Patients suffering from autoimmune disease requiring treatment, or syndrome history requiring systemic use of steroids/immunosuppressants, such as hypophysitis, pneumonia, colitis, hepatitis, nephritis, hyperthyroidism, hypothyroidism, etc.
Other serious and uncontrollable concomitant diseases that may affect the compliance of the scheme or interfere with the interpretation of the results, including uncontrollable diabetes, or pulmonary diseases (interstitial pneumonia, obstructive pulmonary disease, and symptomatic bronchospasm history).

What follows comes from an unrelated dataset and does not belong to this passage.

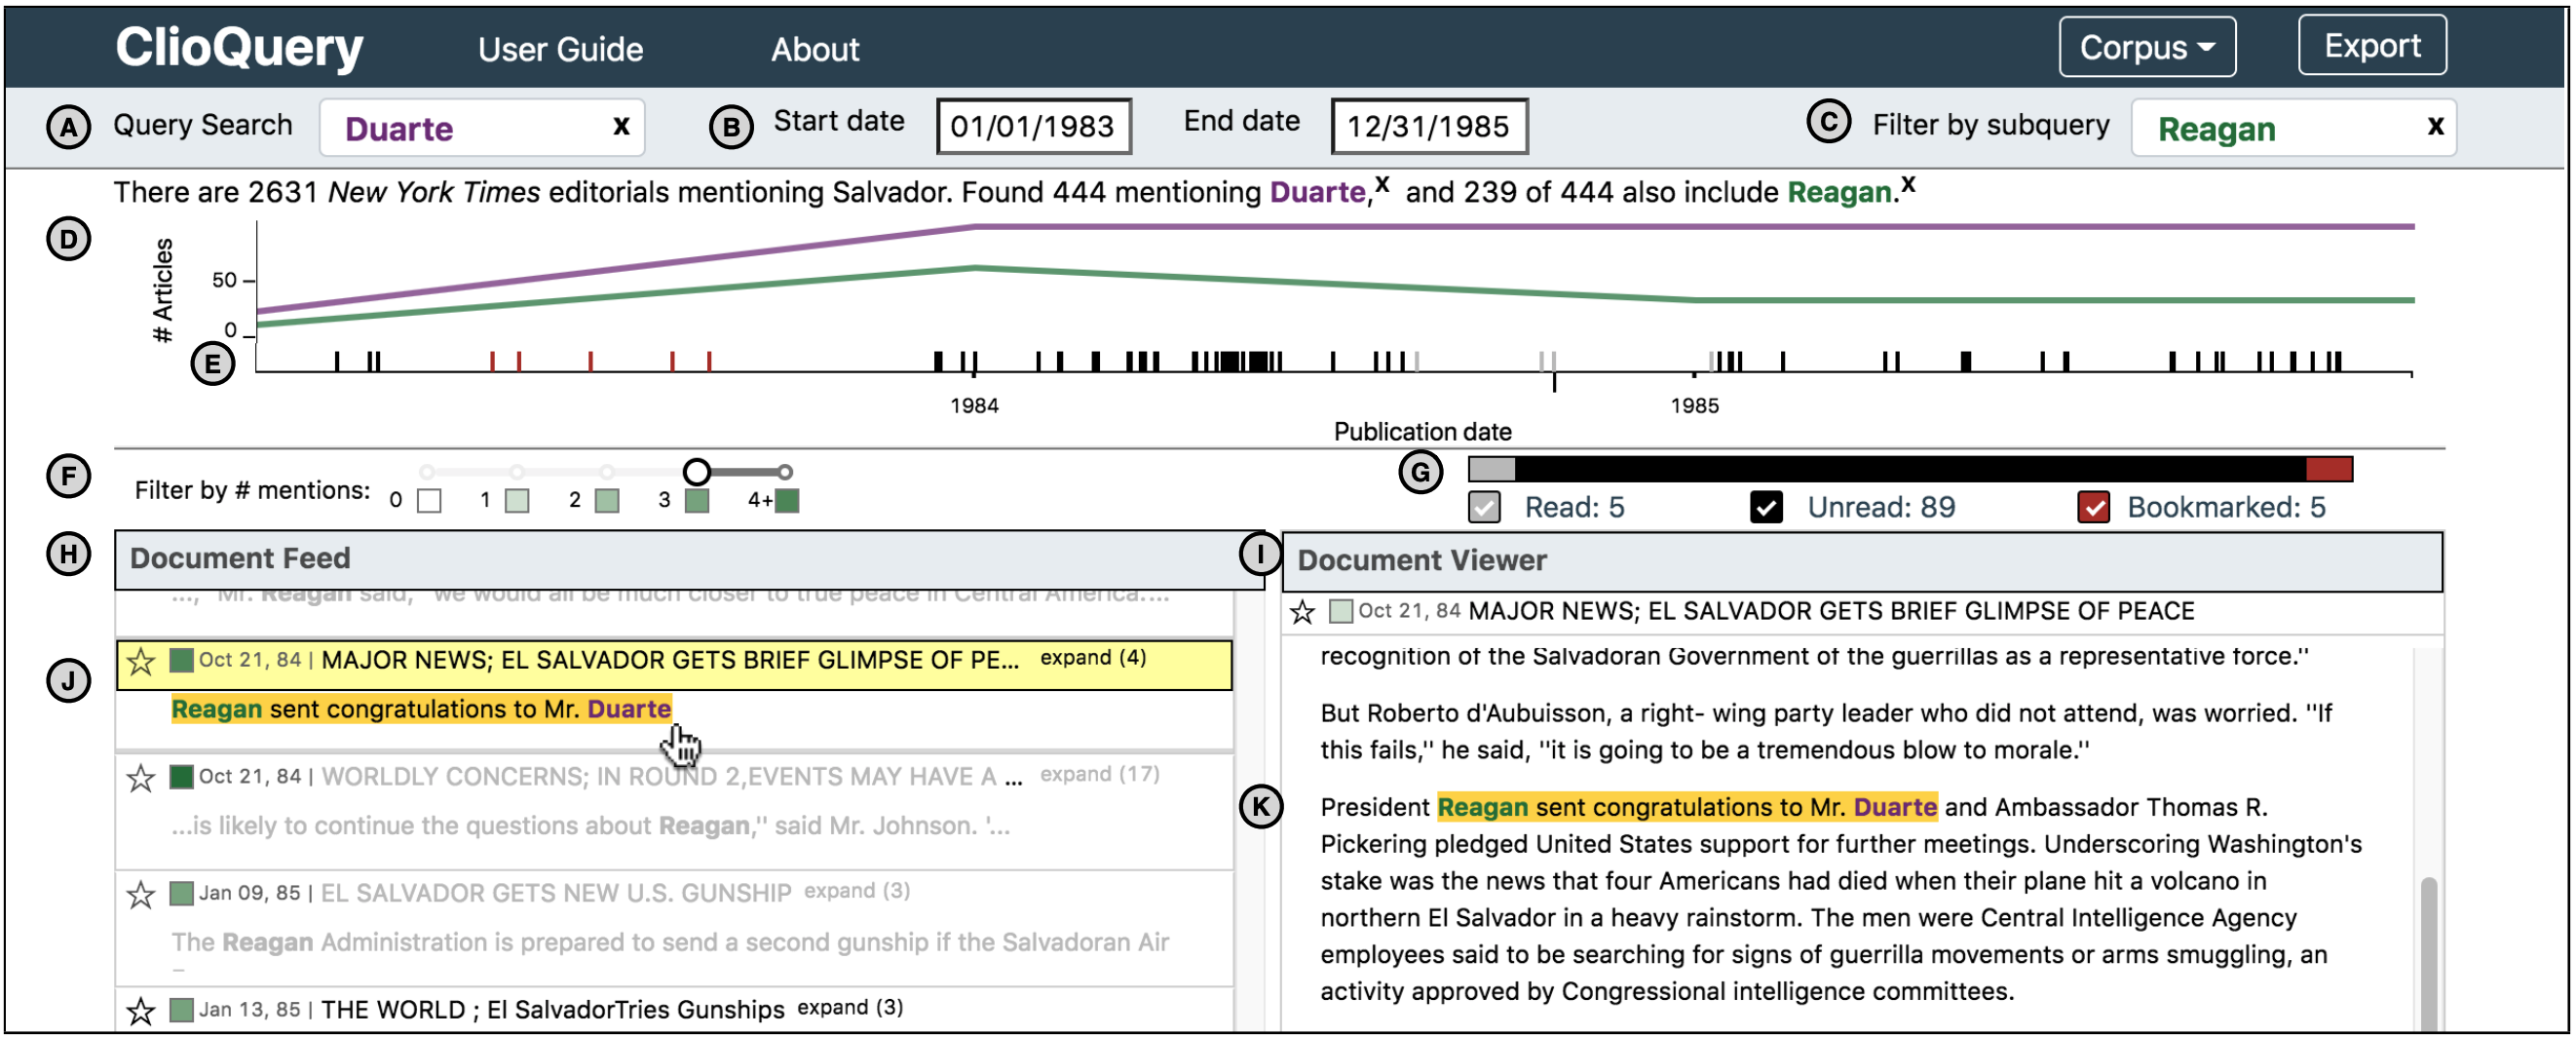Click the Start date input field

pyautogui.click(x=1032, y=127)
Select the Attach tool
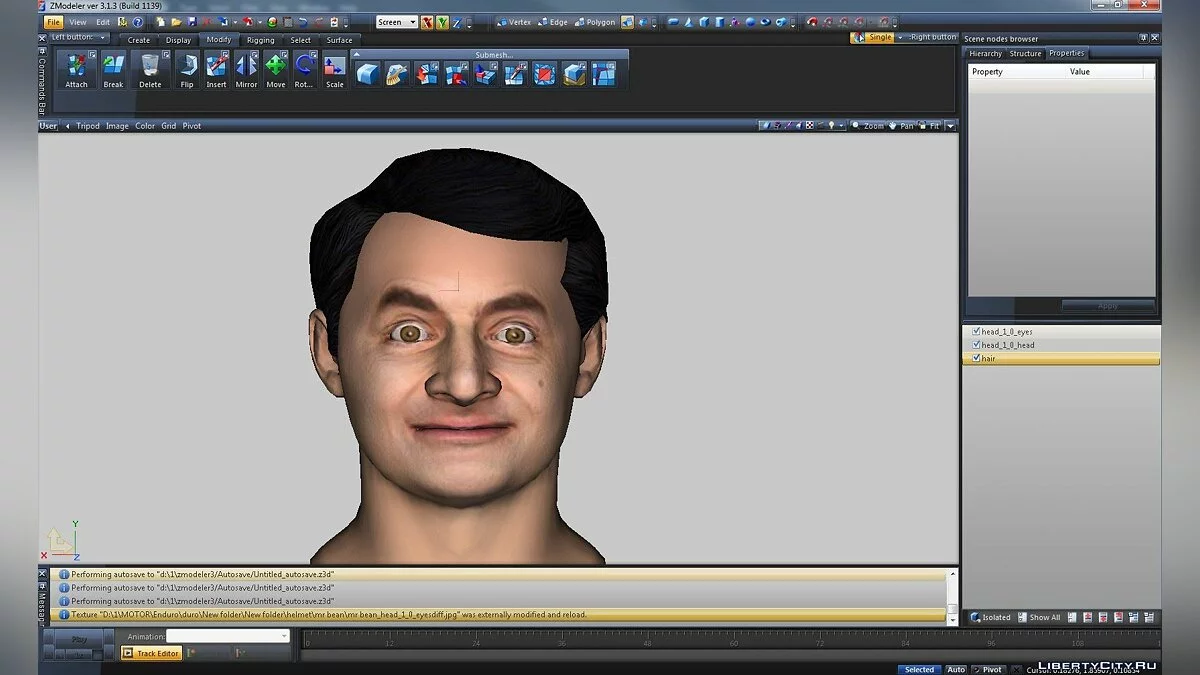 click(76, 70)
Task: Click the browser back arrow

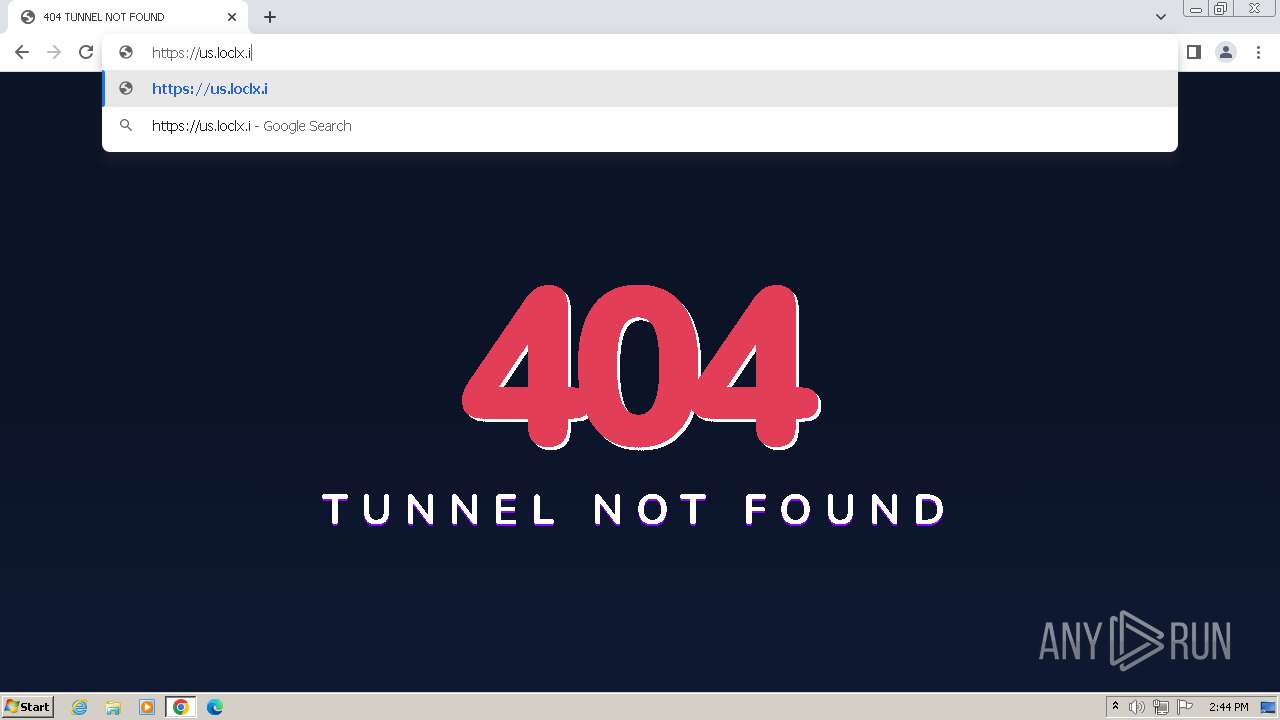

Patients have evidence of central nervous system disease.
Patients with known hepatitis B (HBV) (HBsAg positive and HBV DNA ≥ 103IU/ml) and hepatitis C (HCV) infection (HCV antibody positive and HCV RNA detectable); And other subjects with acquired and congenital immunodeficiency diseases, including but not limited to those infected with AIDS virus.
Pregnant or lactating woman.
Patients have serious active infection.
Patients have a history of serious neurological or psychiatric diseases, including dementia or epilepsy.
Patients may interfere with the drug abuse, medical, psychological or social conditions of the subject involved in the study or the evaluation of the study results.
Patients considered unsuitable by the investigator.